WORK REQUIRED – Transcribe all of the records precisely as they are presented.

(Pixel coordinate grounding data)
>>>>

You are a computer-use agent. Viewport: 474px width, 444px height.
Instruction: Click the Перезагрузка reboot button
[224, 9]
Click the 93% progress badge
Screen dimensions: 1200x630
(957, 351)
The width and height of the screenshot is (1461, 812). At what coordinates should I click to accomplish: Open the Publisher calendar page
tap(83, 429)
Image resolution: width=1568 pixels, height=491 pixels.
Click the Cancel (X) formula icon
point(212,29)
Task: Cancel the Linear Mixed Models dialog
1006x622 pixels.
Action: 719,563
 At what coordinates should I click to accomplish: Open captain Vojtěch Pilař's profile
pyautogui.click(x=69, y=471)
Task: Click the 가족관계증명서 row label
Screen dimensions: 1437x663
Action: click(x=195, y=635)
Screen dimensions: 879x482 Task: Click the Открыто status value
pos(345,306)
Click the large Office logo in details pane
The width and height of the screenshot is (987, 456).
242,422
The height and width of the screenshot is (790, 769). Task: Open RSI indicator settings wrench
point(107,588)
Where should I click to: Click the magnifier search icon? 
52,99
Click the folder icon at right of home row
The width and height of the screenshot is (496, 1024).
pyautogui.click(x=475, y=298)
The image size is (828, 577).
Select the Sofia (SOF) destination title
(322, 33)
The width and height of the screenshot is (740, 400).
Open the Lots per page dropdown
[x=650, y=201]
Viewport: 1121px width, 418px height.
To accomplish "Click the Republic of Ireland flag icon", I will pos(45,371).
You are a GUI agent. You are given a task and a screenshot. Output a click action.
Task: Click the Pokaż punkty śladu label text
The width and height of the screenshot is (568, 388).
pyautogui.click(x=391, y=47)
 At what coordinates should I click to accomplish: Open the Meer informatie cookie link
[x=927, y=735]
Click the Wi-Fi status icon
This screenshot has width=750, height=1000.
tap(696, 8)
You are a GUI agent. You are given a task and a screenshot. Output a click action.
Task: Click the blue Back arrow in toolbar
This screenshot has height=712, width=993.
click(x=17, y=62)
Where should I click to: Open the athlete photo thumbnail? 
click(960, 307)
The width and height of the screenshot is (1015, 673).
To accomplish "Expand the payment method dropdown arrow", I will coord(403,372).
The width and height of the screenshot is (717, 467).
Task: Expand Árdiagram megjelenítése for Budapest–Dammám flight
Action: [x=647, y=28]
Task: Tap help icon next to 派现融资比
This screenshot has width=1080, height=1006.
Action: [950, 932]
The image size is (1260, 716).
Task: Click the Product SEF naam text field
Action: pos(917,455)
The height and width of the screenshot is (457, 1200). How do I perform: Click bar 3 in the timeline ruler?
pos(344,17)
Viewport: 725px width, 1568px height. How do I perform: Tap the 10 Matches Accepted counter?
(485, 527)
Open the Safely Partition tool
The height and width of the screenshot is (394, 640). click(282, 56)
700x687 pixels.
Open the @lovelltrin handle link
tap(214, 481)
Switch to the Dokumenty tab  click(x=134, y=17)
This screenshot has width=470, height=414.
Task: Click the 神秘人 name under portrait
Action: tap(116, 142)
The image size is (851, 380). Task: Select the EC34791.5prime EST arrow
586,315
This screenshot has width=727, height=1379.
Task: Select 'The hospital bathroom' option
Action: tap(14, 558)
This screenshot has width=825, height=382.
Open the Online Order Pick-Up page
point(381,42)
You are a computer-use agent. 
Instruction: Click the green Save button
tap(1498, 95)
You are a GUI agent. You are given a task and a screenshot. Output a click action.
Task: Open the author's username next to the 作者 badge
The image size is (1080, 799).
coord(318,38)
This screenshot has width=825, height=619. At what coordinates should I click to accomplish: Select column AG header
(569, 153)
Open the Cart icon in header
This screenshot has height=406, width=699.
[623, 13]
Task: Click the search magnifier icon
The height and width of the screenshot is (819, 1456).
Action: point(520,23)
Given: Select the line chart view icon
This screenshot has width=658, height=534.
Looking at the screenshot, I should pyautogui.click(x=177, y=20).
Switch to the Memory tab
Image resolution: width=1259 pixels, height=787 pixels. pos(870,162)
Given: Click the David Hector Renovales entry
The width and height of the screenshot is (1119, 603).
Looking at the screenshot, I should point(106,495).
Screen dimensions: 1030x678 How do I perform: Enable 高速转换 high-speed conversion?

<<<<

TASK RESPONSE –
You are a computer-use agent. Viewport: 474px width, 444px height.
Instruction: Click the Перезагрузка reboot button
[224, 9]
Click the 93% progress badge
Screen dimensions: 1200x630
(957, 351)
The width and height of the screenshot is (1461, 812). At what coordinates should I click to accomplish: Open the Publisher calendar page
tap(83, 429)
Image resolution: width=1568 pixels, height=491 pixels.
Click the Cancel (X) formula icon
point(212,29)
Task: Cancel the Linear Mixed Models dialog
1006x622 pixels.
Action: 719,563
 At what coordinates should I click to accomplish: Open captain Vojtěch Pilař's profile
pyautogui.click(x=69, y=471)
Task: Click the 가족관계증명서 row label
Screen dimensions: 1437x663
Action: click(x=195, y=635)
Screen dimensions: 879x482 Task: Click the Открыто status value
pos(345,306)
Click the large Office logo in details pane
The width and height of the screenshot is (987, 456).
242,422
The height and width of the screenshot is (790, 769). Task: Open RSI indicator settings wrench
point(107,588)
Where should I click to: Click the magnifier search icon? 
52,99
Click the folder icon at right of home row
The width and height of the screenshot is (496, 1024).
pyautogui.click(x=475, y=298)
The image size is (828, 577).
Select the Sofia (SOF) destination title
(322, 33)
The width and height of the screenshot is (740, 400).
Open the Lots per page dropdown
[x=650, y=201]
Viewport: 1121px width, 418px height.
To accomplish "Click the Republic of Ireland flag icon", I will pos(45,371).
You are a GUI agent. You are given a task and a screenshot. Output a click action.
Task: Click the Pokaż punkty śladu label text
The width and height of the screenshot is (568, 388).
pyautogui.click(x=391, y=47)
 At what coordinates should I click to accomplish: Open the Meer informatie cookie link
[x=927, y=735]
Click the Wi-Fi status icon
This screenshot has width=750, height=1000.
tap(696, 8)
You are a GUI agent. You are given a task and a screenshot. Output a click action.
Task: Click the blue Back arrow in toolbar
This screenshot has height=712, width=993.
click(x=17, y=62)
Where should I click to: Open the athlete photo thumbnail? 
click(960, 307)
The width and height of the screenshot is (1015, 673).
To accomplish "Expand the payment method dropdown arrow", I will coord(403,372).
The width and height of the screenshot is (717, 467).
Task: Expand Árdiagram megjelenítése for Budapest–Dammám flight
Action: [x=647, y=28]
Task: Tap help icon next to 派现融资比
This screenshot has width=1080, height=1006.
Action: [950, 932]
The image size is (1260, 716).
Task: Click the Product SEF naam text field
Action: pos(917,455)
The height and width of the screenshot is (457, 1200). How do I perform: Click bar 3 in the timeline ruler?
pos(344,17)
Viewport: 725px width, 1568px height. How do I perform: Tap the 10 Matches Accepted counter?
(485, 527)
Open the Safely Partition tool
The height and width of the screenshot is (394, 640). click(282, 56)
700x687 pixels.
Open the @lovelltrin handle link
tap(214, 481)
Switch to the Dokumenty tab  click(x=134, y=17)
This screenshot has width=470, height=414.
Task: Click the 神秘人 name under portrait
Action: tap(116, 142)
The image size is (851, 380). Task: Select the EC34791.5prime EST arrow
586,315
This screenshot has width=727, height=1379.
Task: Select 'The hospital bathroom' option
Action: tap(14, 558)
This screenshot has width=825, height=382.
Open the Online Order Pick-Up page
point(381,42)
You are a computer-use agent. 
Instruction: Click the green Save button
tap(1498, 95)
You are a GUI agent. You are given a task and a screenshot. Output a click action.
Task: Open the author's username next to the 作者 badge
The image size is (1080, 799).
coord(318,38)
This screenshot has width=825, height=619. At what coordinates should I click to accomplish: Select column AG header
(569, 153)
Open the Cart icon in header
This screenshot has height=406, width=699.
[623, 13]
Task: Click the search magnifier icon
The height and width of the screenshot is (819, 1456).
Action: point(520,23)
Given: Select the line chart view icon
This screenshot has width=658, height=534.
Looking at the screenshot, I should pyautogui.click(x=177, y=20).
Switch to the Memory tab
Image resolution: width=1259 pixels, height=787 pixels. pos(870,162)
Given: Click the David Hector Renovales entry
The width and height of the screenshot is (1119, 603).
Looking at the screenshot, I should point(106,495).
Screen dimensions: 1030x678 How do I perform: Enable 高速转换 high-speed conversion?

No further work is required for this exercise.